Every once in awhile something happens on Deception Pass Bridge that reminds us just how tenuous is our grasp on access to the mainland.

Such an occurrence transpired Friday when a head-on collision on the two-lane roadway literally stopped traffic. For several hours, no one could drive onto or off the island as motorists waited impatiently for the debris to be cleared and the investigation finalized. It wasn’t until late that afternoon that traffic returned to its normal steady flow.

It does not take an unusually fertile imagination to come up with scenarios that would leave thousands of islanders stuck on the rock for days at a time. A large truck could lose control and structurally damage the bridge, or an earthquake could make it unusable.

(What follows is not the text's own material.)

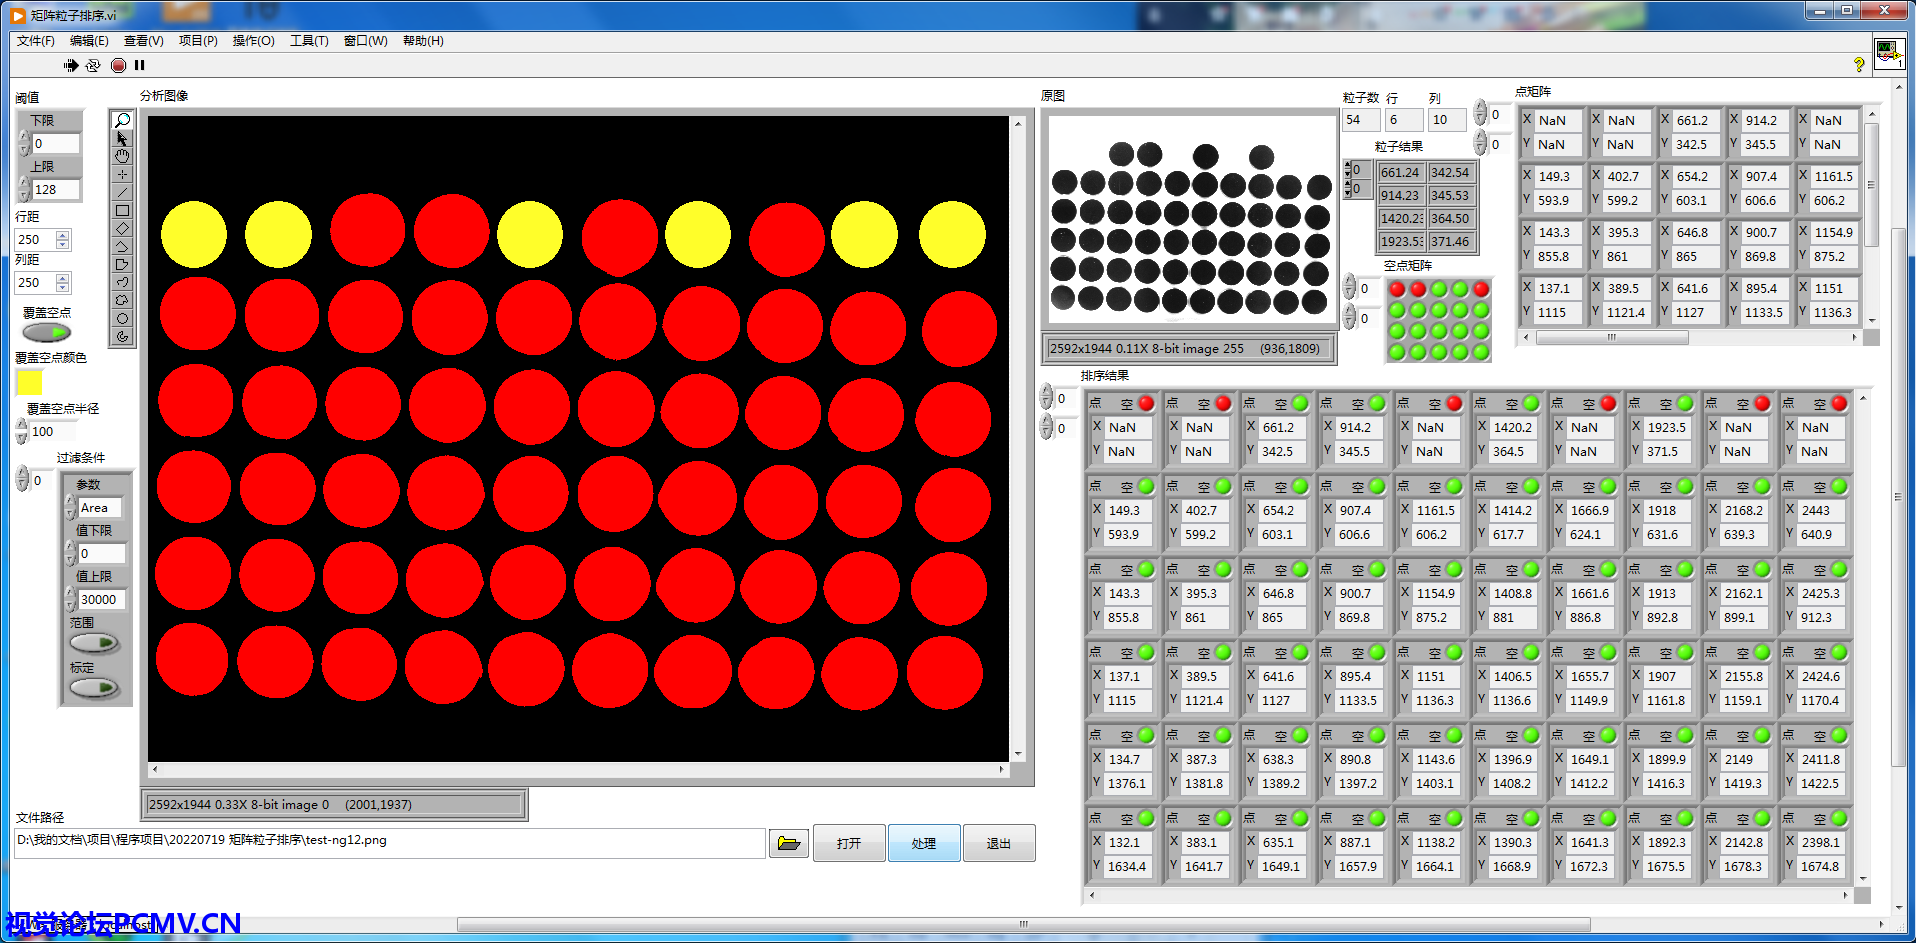Click the yellow 覆盖空点颜色 color swatch
This screenshot has height=943, width=1916.
(x=30, y=383)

Terrorists could either blow it up or knock it down with an airplane. A major rock slide could destroy the bridge or block access for days.

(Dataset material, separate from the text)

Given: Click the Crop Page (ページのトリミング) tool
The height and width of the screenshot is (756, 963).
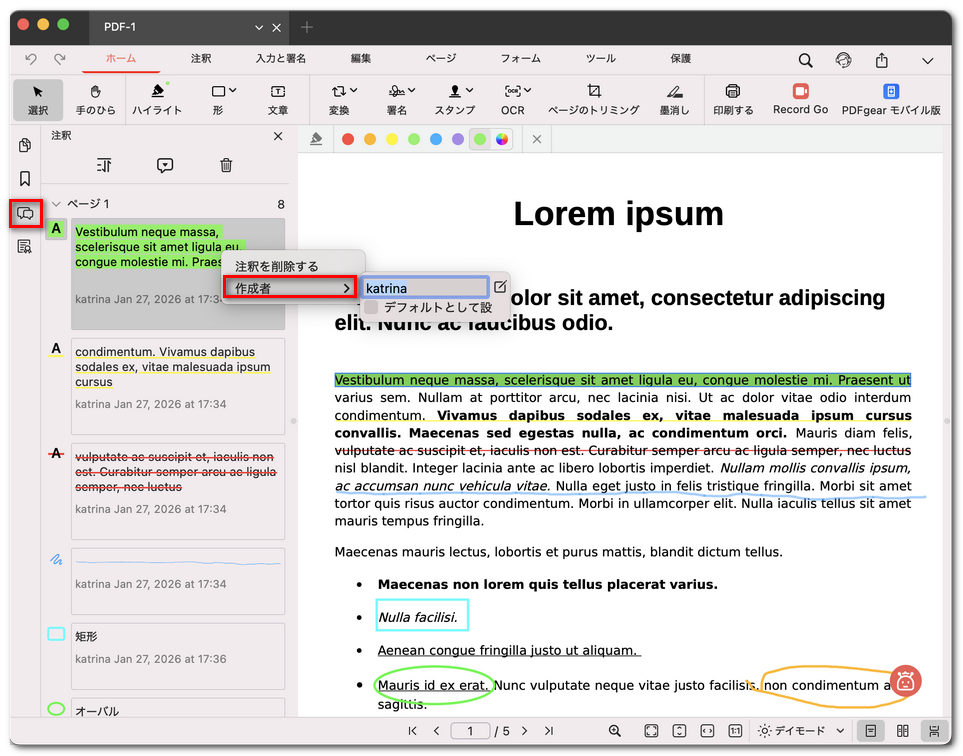Looking at the screenshot, I should pyautogui.click(x=593, y=98).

In just a few hours Friday, islanders had to cancel doctor appointments in Anacortes and Mount Vernon, change shopping plans and call bosses to tell them they would be late for work. Imagine the turmoil if the closure were longer.

The bridge isn’t a luxury, it’s a necessity. There’s no other way east except the Clinton-Mukilteo ferry, which is an hour away and already running over its capacity during peak daytime hours. If anything happens to the bridge, North Whidbey residents will have to make midnight ferry trips to Mukilteo to buy groceries.

Right now there is no plan for a long-term Deception Pass Bridge solution. The state Department of Transportation recently study the alternatives and ruled them all out as too costly or environmentally insensitive. That’s not an answer we should accept, not when our link to the mainland and much of our commerce depends on two lanes of asphalt held up by some steel beams more than half a century old.

It’s time for some serious long-term transportation planning in Island County. We can’t remain at the mercy of this old bridge forever. Perhaps our state legislators can find some planning money in the billions that will flow in with the new 5 cent per gallon gasoline tax.